Olmstead's $2.18-million question asked for the inventor of the mass-produced helicopter, this being Igor Sikorsky. "The show assumes that science is hard," says Olmstead. "But when you have an engineer in the hot seat, that assumption flies out the window." (Olmstead is a senior project engineer with Tetra Tech, a global consulting firm based in Pasadena, California.)

How would you have done on Olmstead's deck?

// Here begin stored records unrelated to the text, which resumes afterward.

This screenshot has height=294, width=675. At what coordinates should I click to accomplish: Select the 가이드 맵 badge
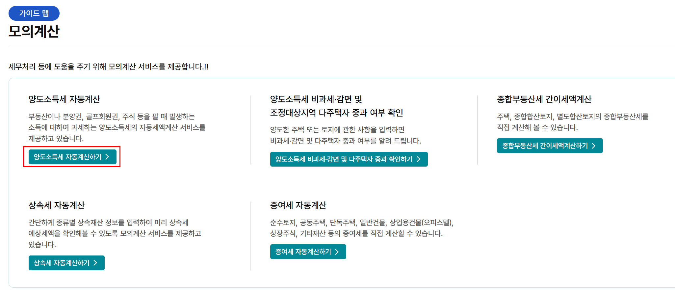(34, 13)
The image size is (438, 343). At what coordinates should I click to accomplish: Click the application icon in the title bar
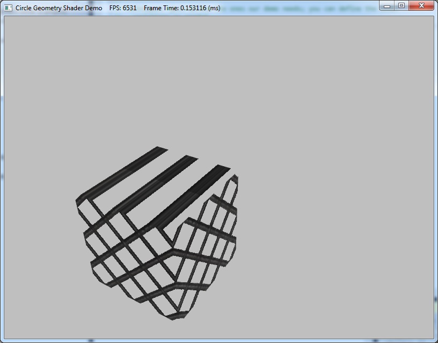pyautogui.click(x=8, y=8)
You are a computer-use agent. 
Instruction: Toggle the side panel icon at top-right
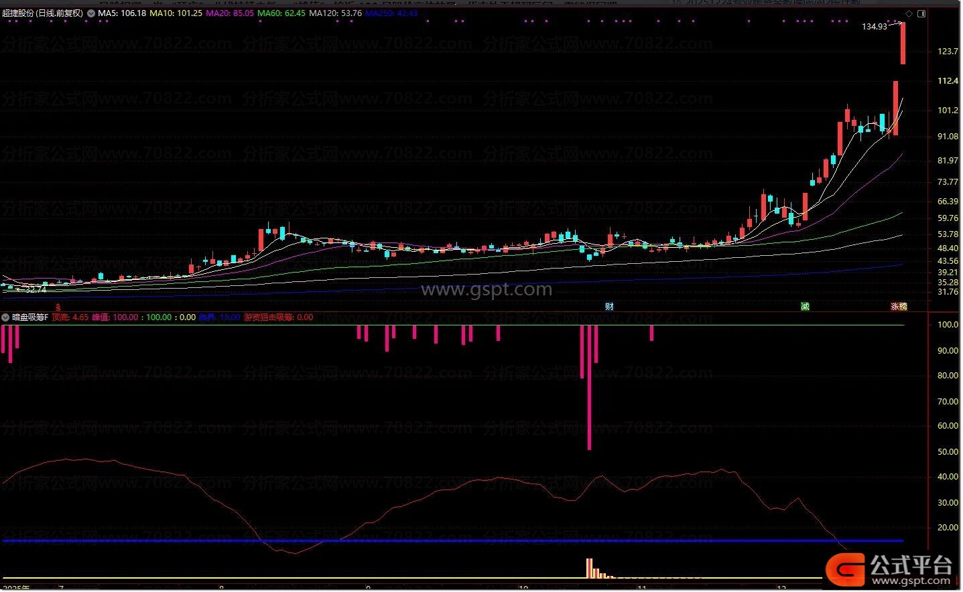(x=921, y=13)
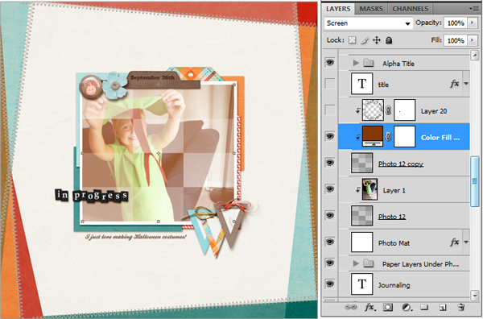
Task: Hide the Photo 12 copy layer
Action: click(330, 163)
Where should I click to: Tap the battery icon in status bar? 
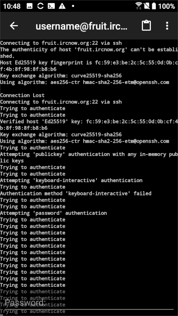pyautogui.click(x=154, y=6)
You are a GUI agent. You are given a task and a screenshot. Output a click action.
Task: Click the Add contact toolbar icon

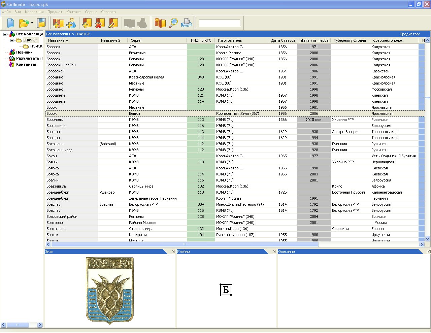(x=71, y=23)
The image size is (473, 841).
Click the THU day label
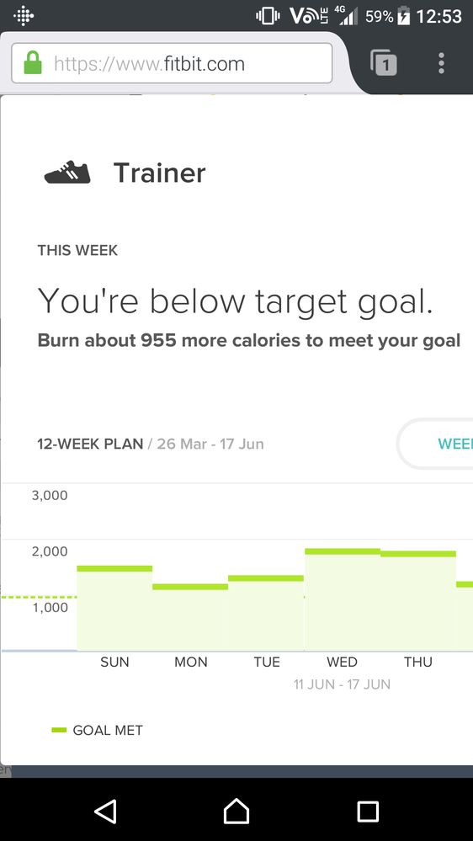coord(418,662)
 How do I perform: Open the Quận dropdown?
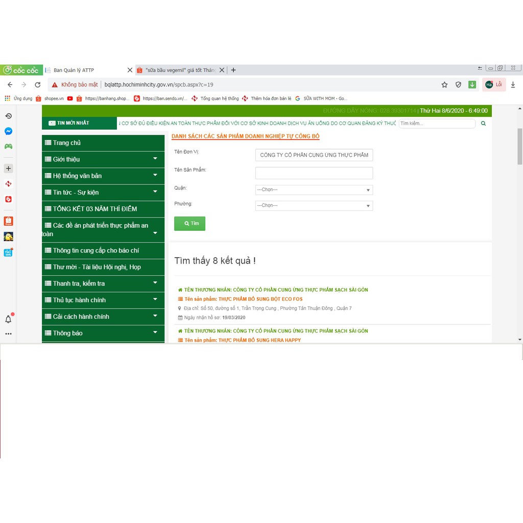(x=314, y=190)
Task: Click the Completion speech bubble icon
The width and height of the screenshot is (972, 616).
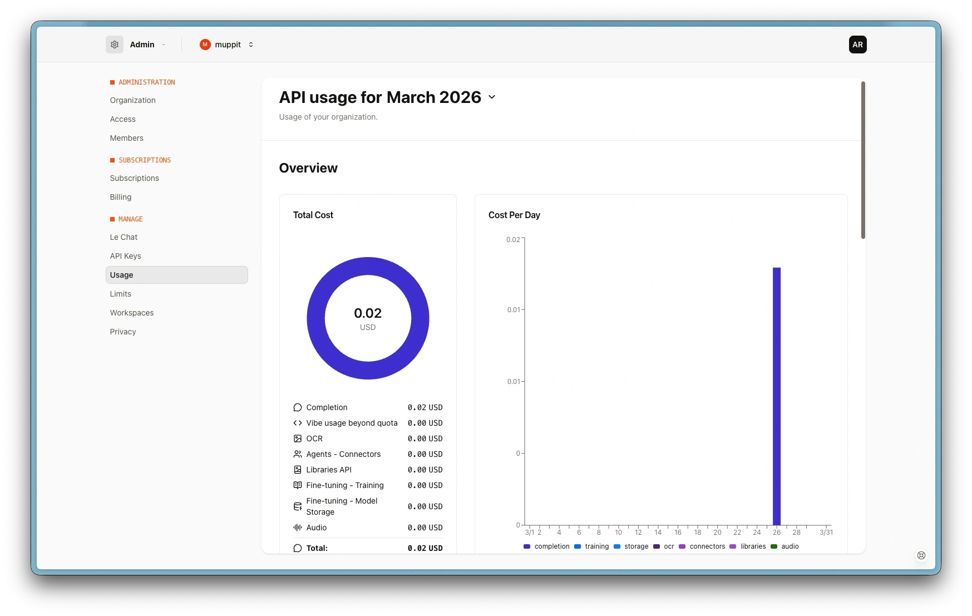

What it's like to win the big, big money

"I was trying for a dramatic pause, but it came out looking like I was hyperventilating," said Olmstead afterward. "It helped that the correct answer was in slot A, so that I wasn't distracted. I was playing the question, and not thinking about the money, just the answer and getting it out cleanly. If I had started thinking, 'Oh dear, I'm risking $468,000 by pulling the trigger to go up to $2,000,000,' that would have lead to freezing, which makes for second-guessing."

As someone who writes questions as well, Olmstead has some sympathy for the show's writers. Given the stakes involved, contestants will challenge bad questions. One of them, Ed Toutant, is second only to Olmstead in Millionaire winnings; on his second go-around after a bad question, he went on to win $1.8 million.

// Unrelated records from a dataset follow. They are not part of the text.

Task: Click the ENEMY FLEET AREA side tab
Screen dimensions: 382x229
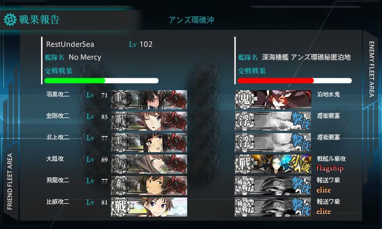Action: coord(371,69)
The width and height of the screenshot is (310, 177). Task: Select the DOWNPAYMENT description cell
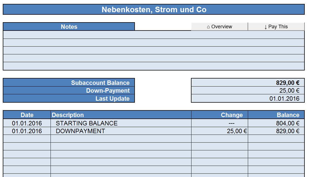pyautogui.click(x=121, y=131)
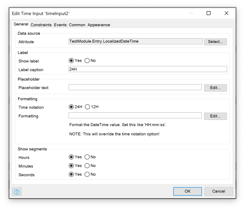Viewport: 245px width, 209px height.
Task: Click the Label caption input field
Action: click(x=148, y=69)
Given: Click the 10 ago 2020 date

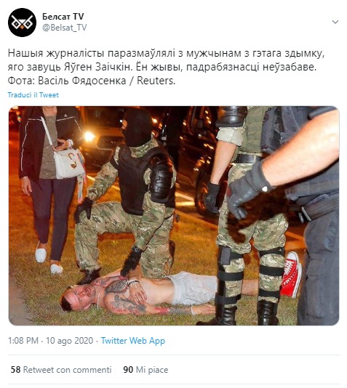Looking at the screenshot, I should pyautogui.click(x=69, y=341).
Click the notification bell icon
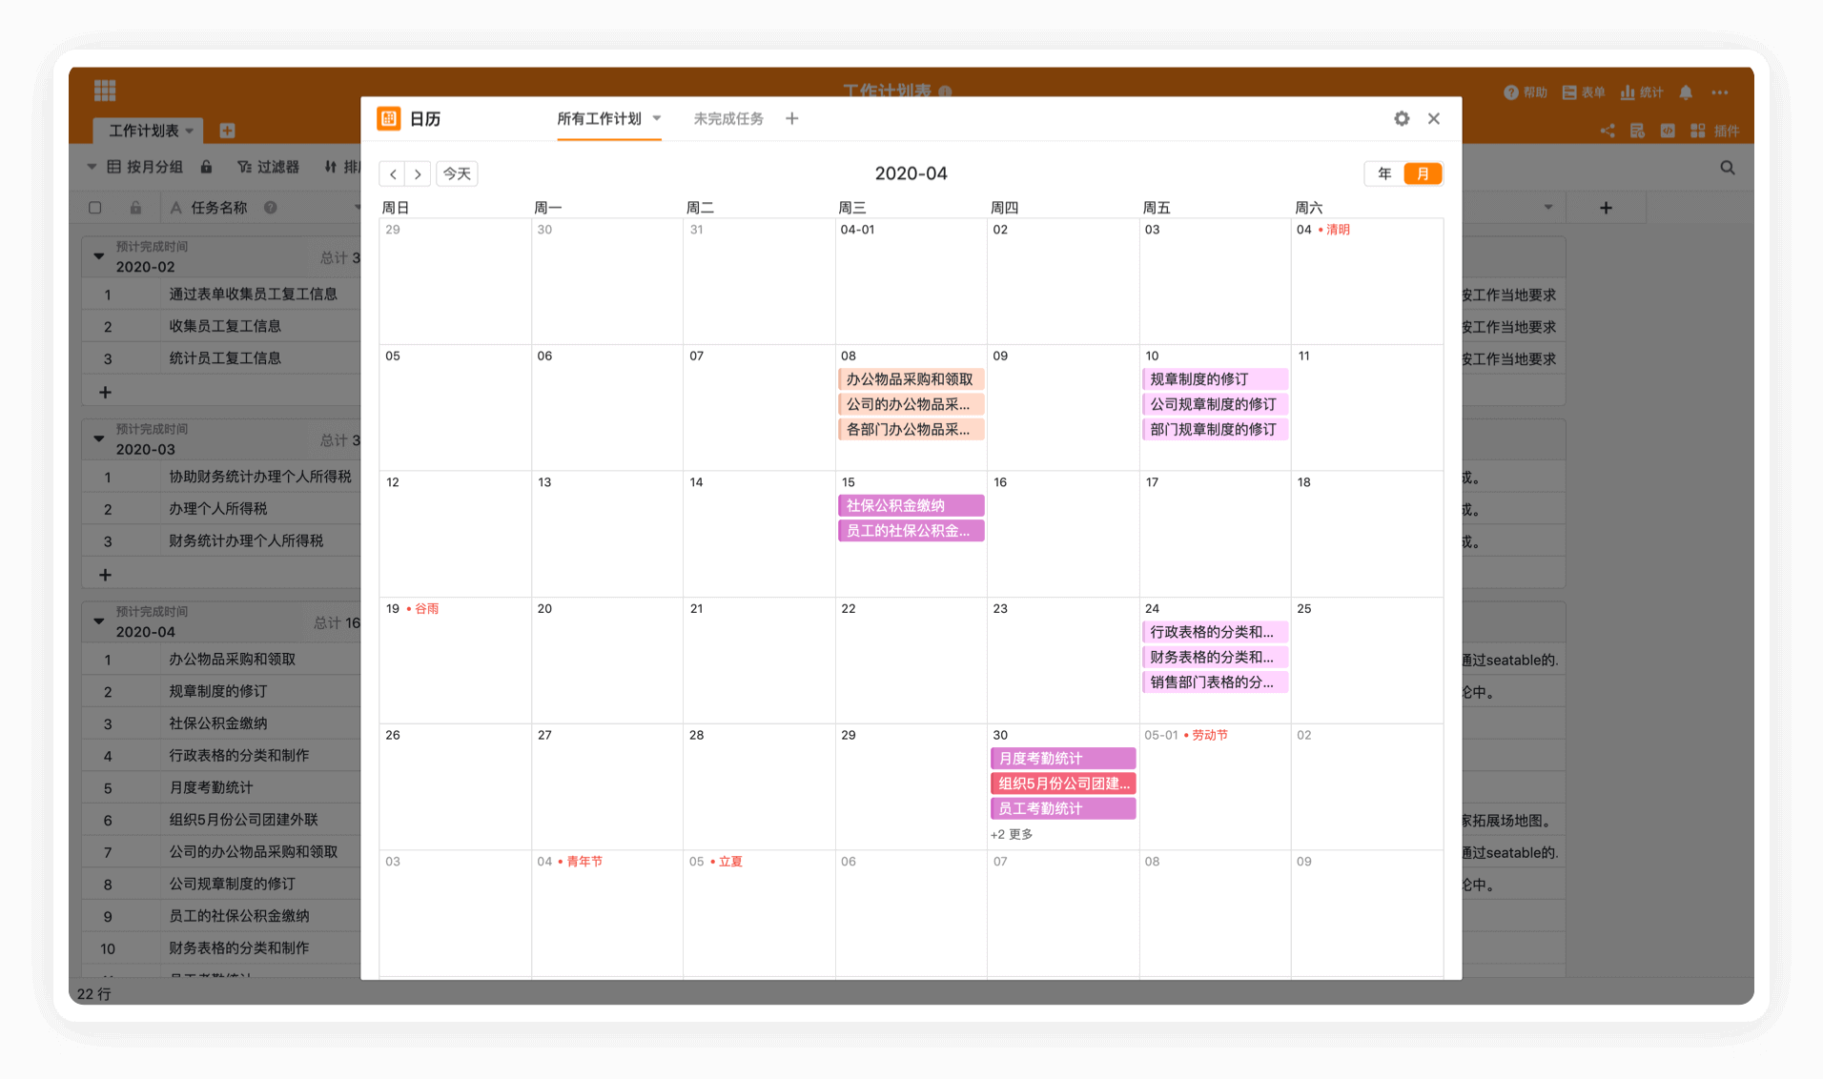This screenshot has height=1079, width=1823. 1686,92
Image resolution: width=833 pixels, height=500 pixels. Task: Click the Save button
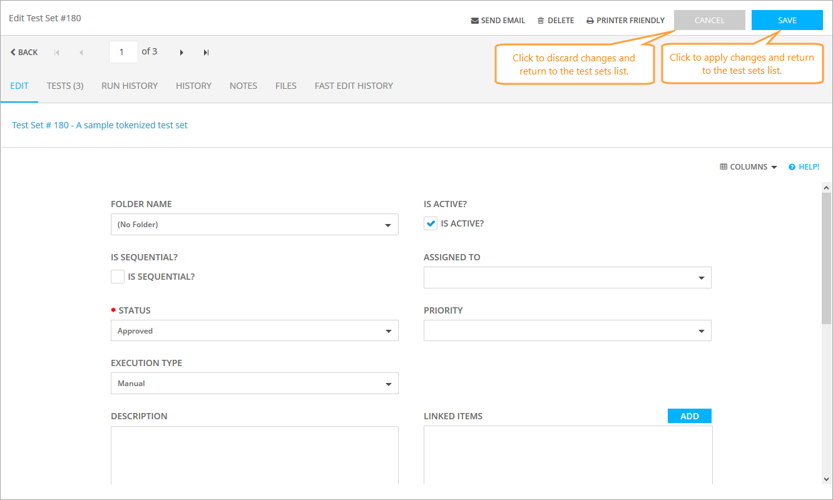[x=787, y=20]
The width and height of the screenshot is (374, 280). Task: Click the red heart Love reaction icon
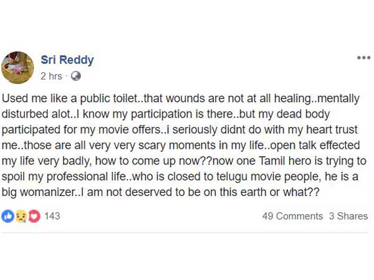[x=34, y=216]
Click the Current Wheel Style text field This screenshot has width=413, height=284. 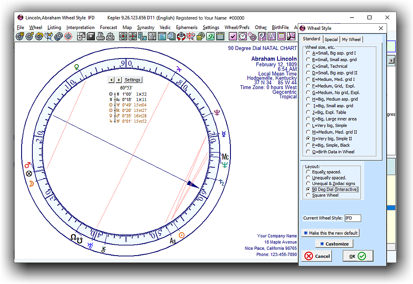point(353,218)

"They find a great fact and write a question around it, but they don't always do the research to make sure that the other answers intended to be wrong are, in fact, wrong," suggests Olmstead.

On Olmstead's appearance, the woman in the hot seat before him became flustered over a poorly worded question about spiders. When she guessed wrong, Olmstead can be seen in the background, whispering to another contestant, "We're back in business."

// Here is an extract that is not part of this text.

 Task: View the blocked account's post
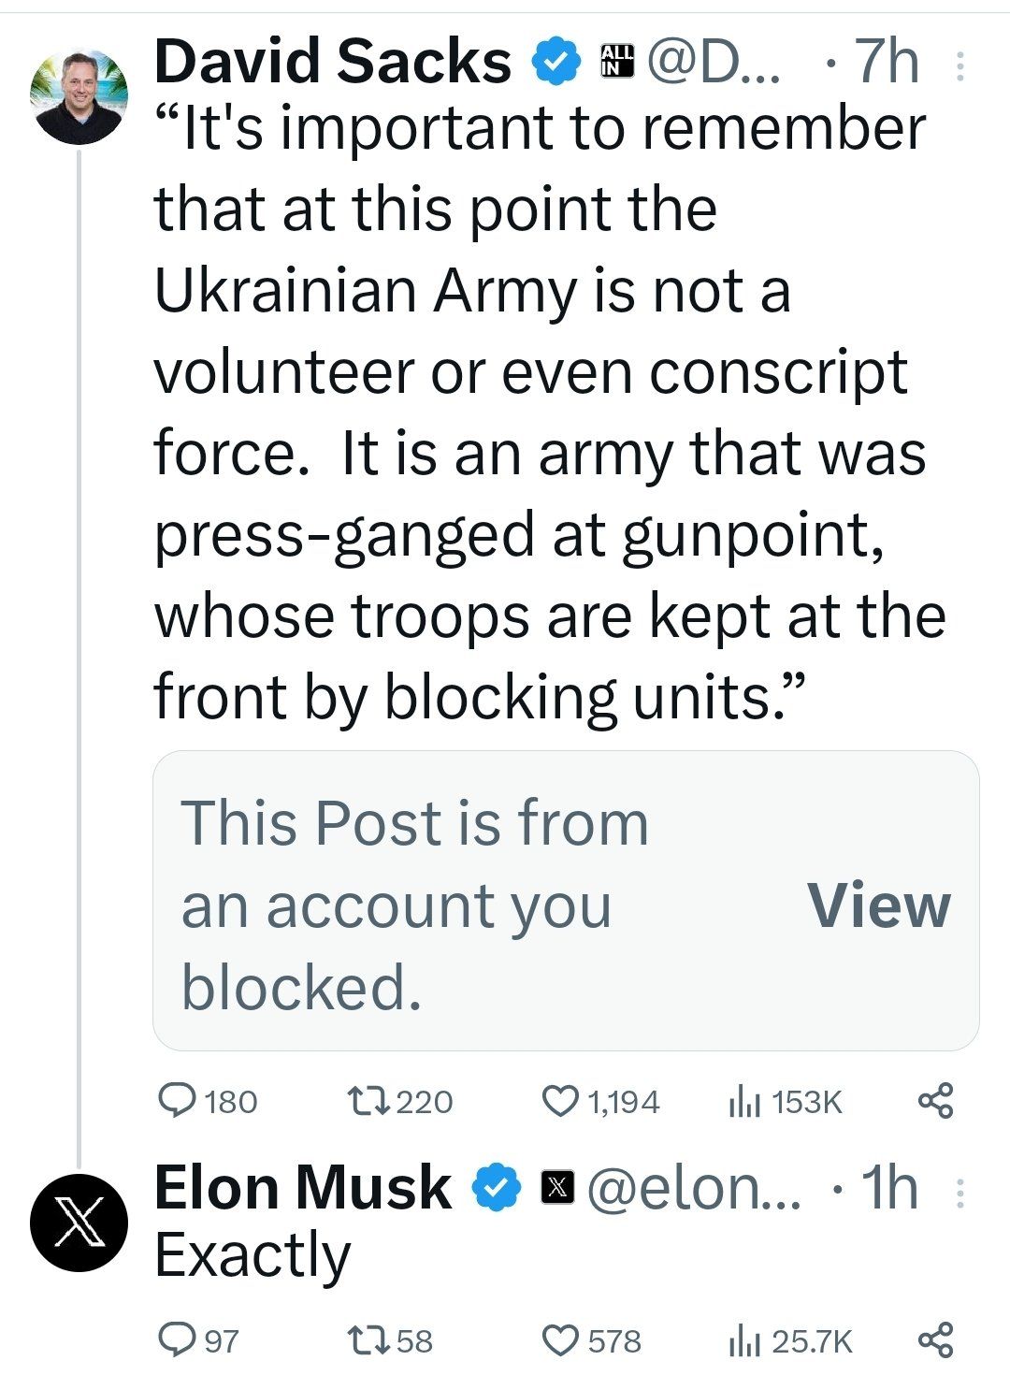pos(878,905)
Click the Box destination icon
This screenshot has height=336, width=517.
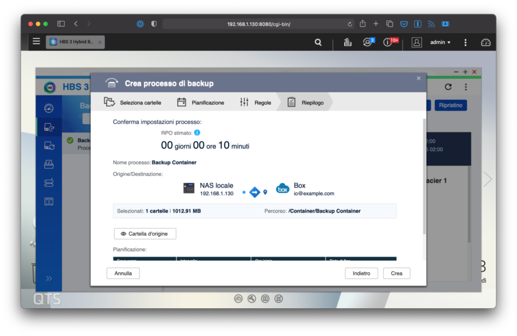(283, 188)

Once the show aired, Olmstead spent time "running around New York in a limo, doing interviews on shows, many of which I don't watch, so that was an experience in and of itself."

The limo was his first taste of the fortune ahead of him. However, Olmstead is still working for Tetra Tech. American game show contestants lose roughly half of their winnings to taxation, and the trend increasingly is toward annuities, rather than lump sum payments, dimming even further the hope of an early and blissful retirement.

"After taxes, it's still a lot of money, but not enough to retire on, especially after you've done your mad-money spending." To that end, Olmstead bought a condo, which he renovated and redecorated, and also bought a minivan, which he now uses to help transport fellow quizzers to remote events. He also donated generously to several foundations.

In addition, Olmstead had the unusual experience of pulling $50 from an ATM, and seeing a $2 million balance remaining. "It looked like an account number rather than a dollar figure."

Sudden celebrity for a Michigan engineer

The show itself aired three weeks after it was taped. That gave Olmstead time to get his phone number changed and to talk to his lawyer and banker about what he would need to do. Olmstead shared the secret with his employers who, as Olmstead says, "needed to know that all hell was going to break loose," as well as with the Michigan Quiz Bowl members and with the members of an academic trivia-writing collective to which he belonged, all of whom had been his phone-a-friends.

In October 2003, Olmstead also got to be a phone-a-friend, through a Quiz Bowl contact he'd made. Asked a question about the number of prongs on a jack, he scoured Google as quickly as he could in the available 30 seconds, scooting past references to three-pronged electric devices to one that revealed the correct answer: six.

To this day, Olmstead is recognized for his moment of fame, and his appearance as a "wise man" has put him back in the public eye. His strangest story, though, was of being recognized by the man standing behind him in a line-up. "His daughter was one-and-a-half, and the only way he could get her to settle down to eat was with Millionaire tapes, so he'd seen my appearance &ldots; over and over and over."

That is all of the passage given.